Lake in the state of Michigan, United States

Maceday Lake /'meis.dei/ is an all-sports, 234 acre Oakland County, Michigan lake along the Clinton River.

Maceday Lake connects upstream with the 185 acre Lotus Lake downstream and with the 155 acre Williams Lake.

Blain Island lies between Maceday Lake and Lotus Lake. It is accessible by car via a bridge. There are mostly high-end luxury homes on the island.

There is a public boat launch on Maceday Lake.

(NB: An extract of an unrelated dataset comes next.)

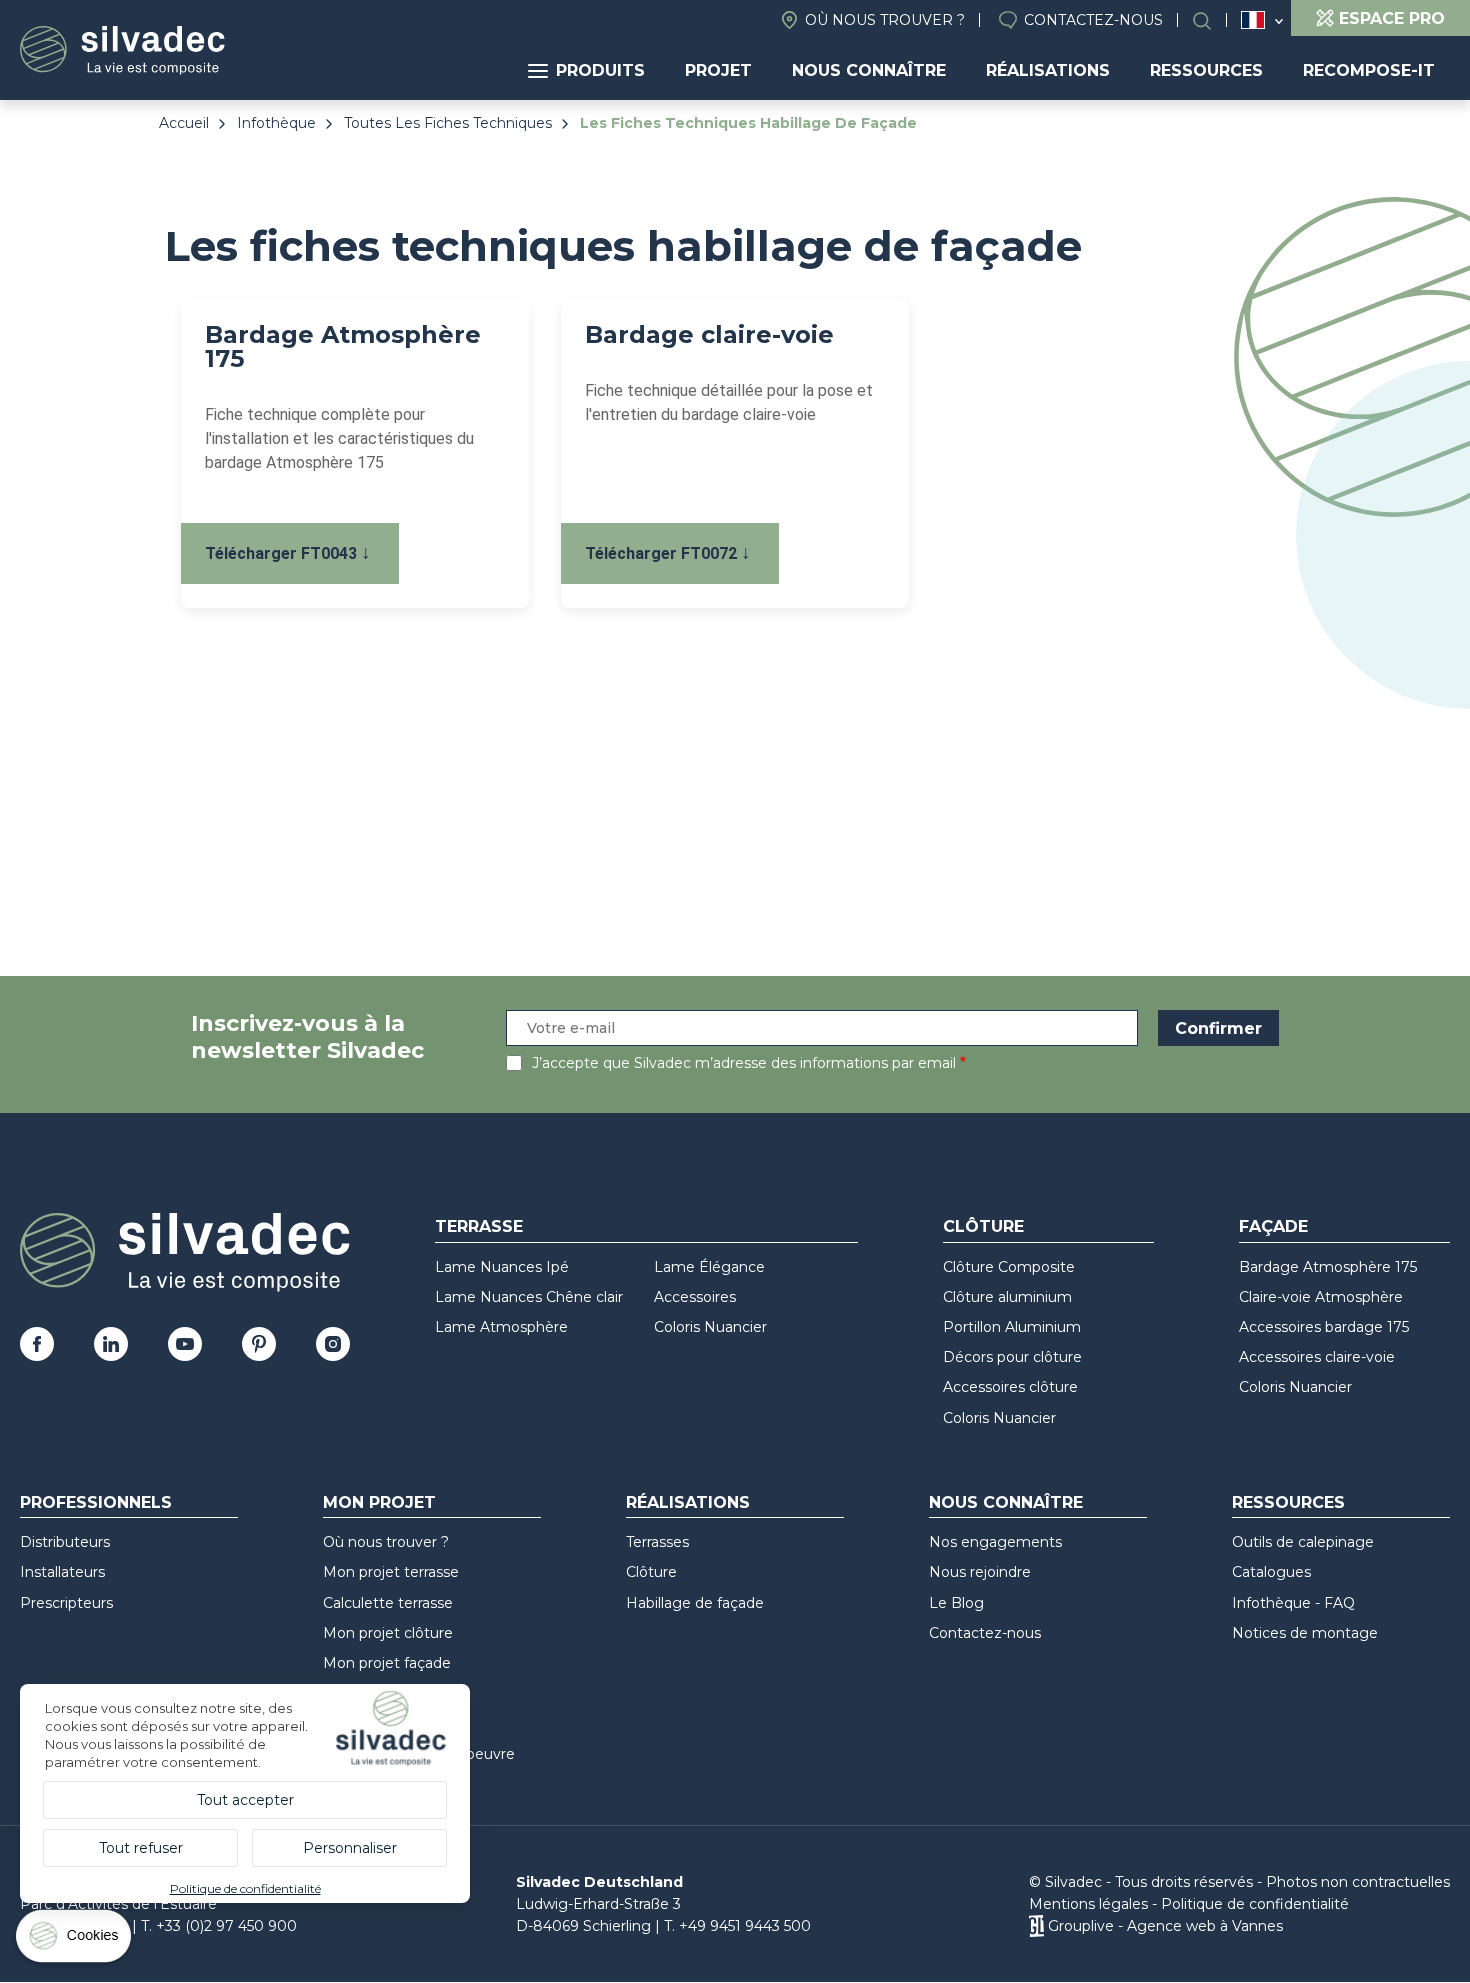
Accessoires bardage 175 (1324, 1327)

Maceday Lake is the second deepest lake in Oakland County behind Cass Lake. The ten deepest lakes in Oakland County are:

1. Cass Lake (Waterford Twp. and West Bloomfield Twp.) 123 feet
2. Maceday Lake (Waterford Twp.) 117 feet
3t. Orchard Lake (West Bloomfield Twp.) 110 feet
3t. Union Lake (Commerce Twp.) 110 feet
5. Walnut Lake (West Bloomfield Twp.) 101 feet
6t. Van Norman Lake (Independence Twp. and Waterford Twp.) 90 feet
6t. Pine Lake (West Bloomfield Twp.) 90 feet
8. Lake Angelus (Auburn Hills) 88 feet
9t. Loon Lake (Waterford Twp.) 73 feet
9t. Silver Lake (Waterford Twp.) 73 feet

==Namesake==

Maceday Lake was named for Mason "Mace" Day, who was seen fishing on the lake so often, the residents of the area began referring to the lake as Mace Day Lake.

==Fish==
Fish in Maceday Lake include pumpkinseed sunfish, largemouth bass, walleye, northern pike, splake, rainbow trout, lake trout, and crappie.